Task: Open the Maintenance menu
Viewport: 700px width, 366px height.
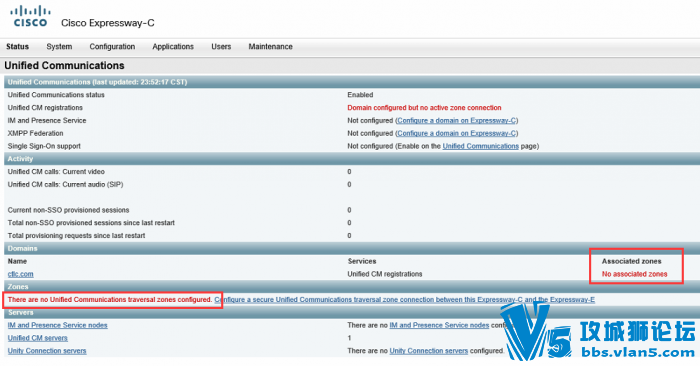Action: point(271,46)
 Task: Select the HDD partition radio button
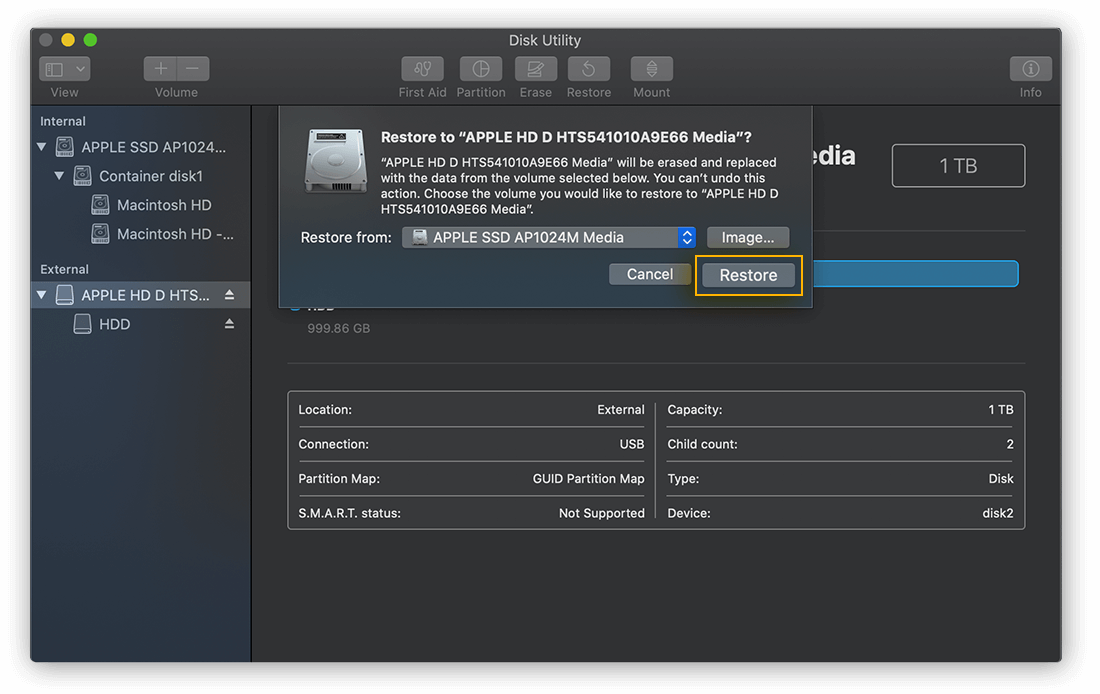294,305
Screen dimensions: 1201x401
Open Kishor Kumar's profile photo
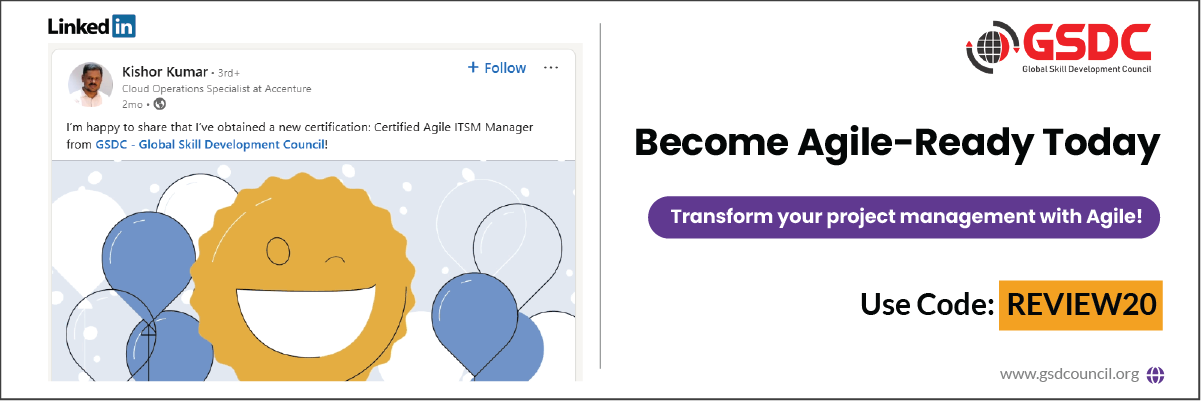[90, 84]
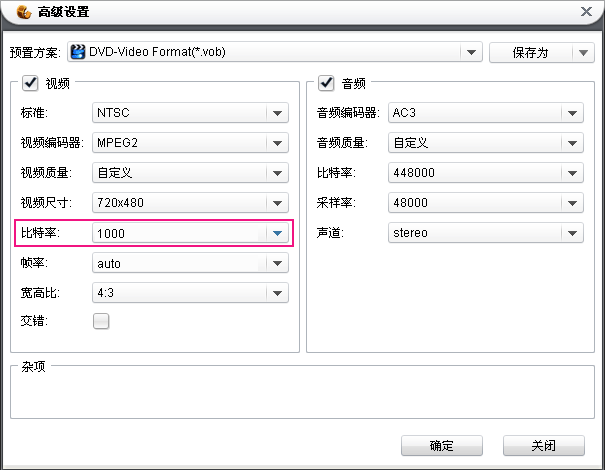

...

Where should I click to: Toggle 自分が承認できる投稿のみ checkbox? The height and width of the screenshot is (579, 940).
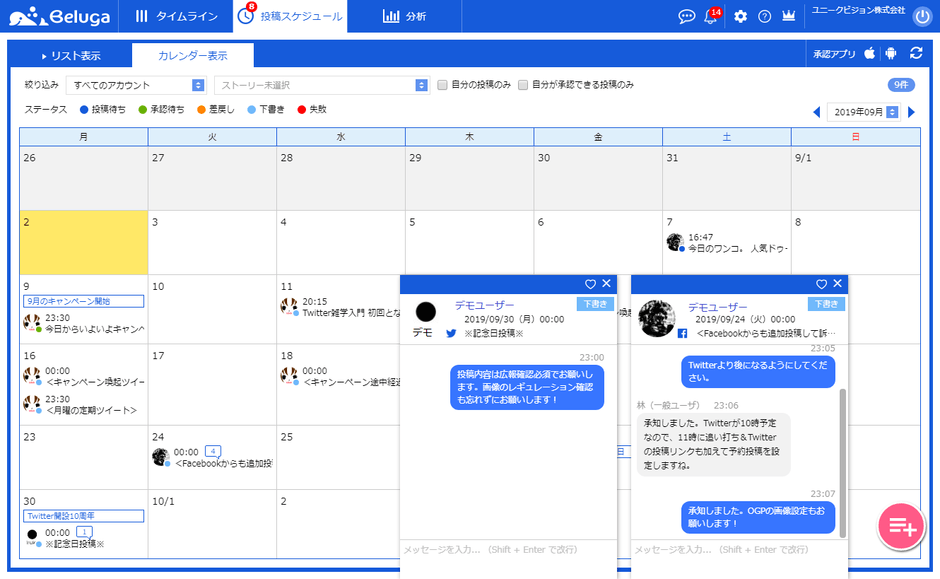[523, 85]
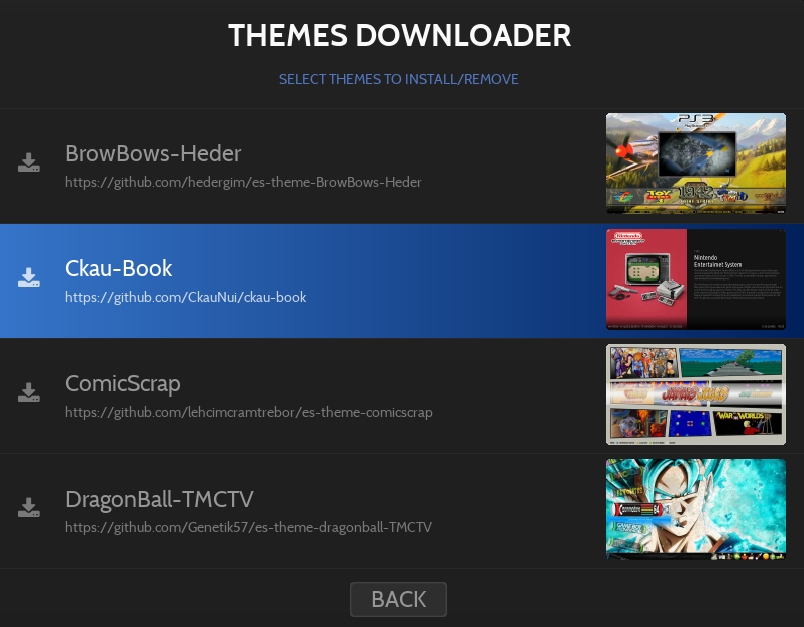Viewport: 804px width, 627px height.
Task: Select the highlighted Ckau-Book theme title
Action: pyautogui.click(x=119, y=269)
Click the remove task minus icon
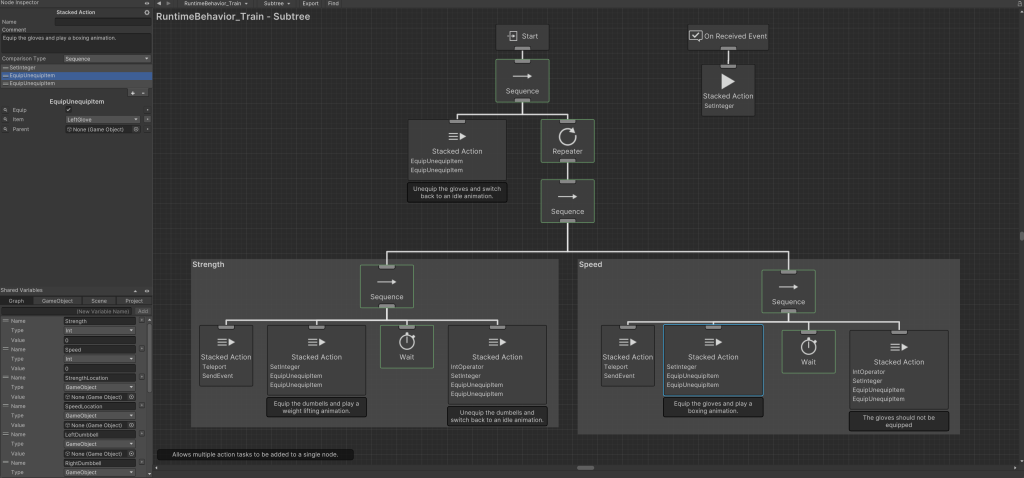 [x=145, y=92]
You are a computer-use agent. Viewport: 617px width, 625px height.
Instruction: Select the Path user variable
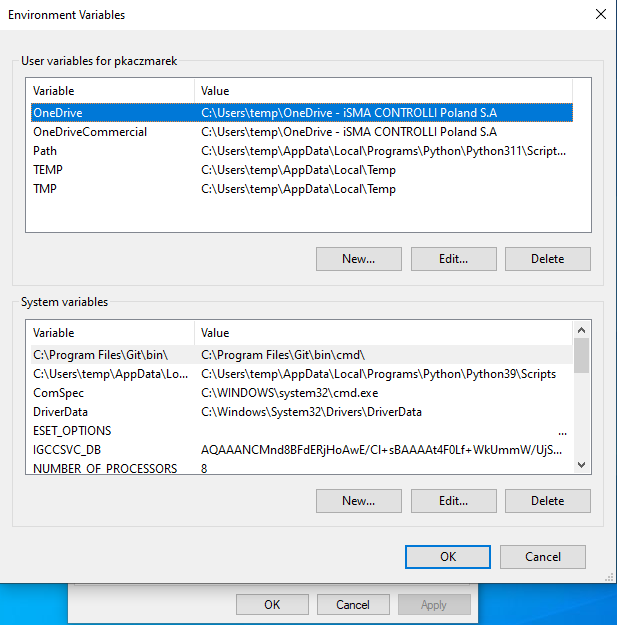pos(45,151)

▶ [TASK OBJECTIVE]
Within the listing above, the lines from the one with "Where should I" through the one with "You are a computer-use" are to be given again word for word. Do not include pictures.

▶ [RESULT]
Where should I click to: Toggle 自分が承認できる投稿のみ checkbox? The height and width of the screenshot is (579, 940).
[523, 85]
Viewport: 804px width, 627px height.
Task: Select the highlighted Ckau-Book theme title
Action: pyautogui.click(x=119, y=269)
Click the remove task minus icon
 [x=145, y=92]
You are a computer-use agent. Viewport: 617px width, 625px height.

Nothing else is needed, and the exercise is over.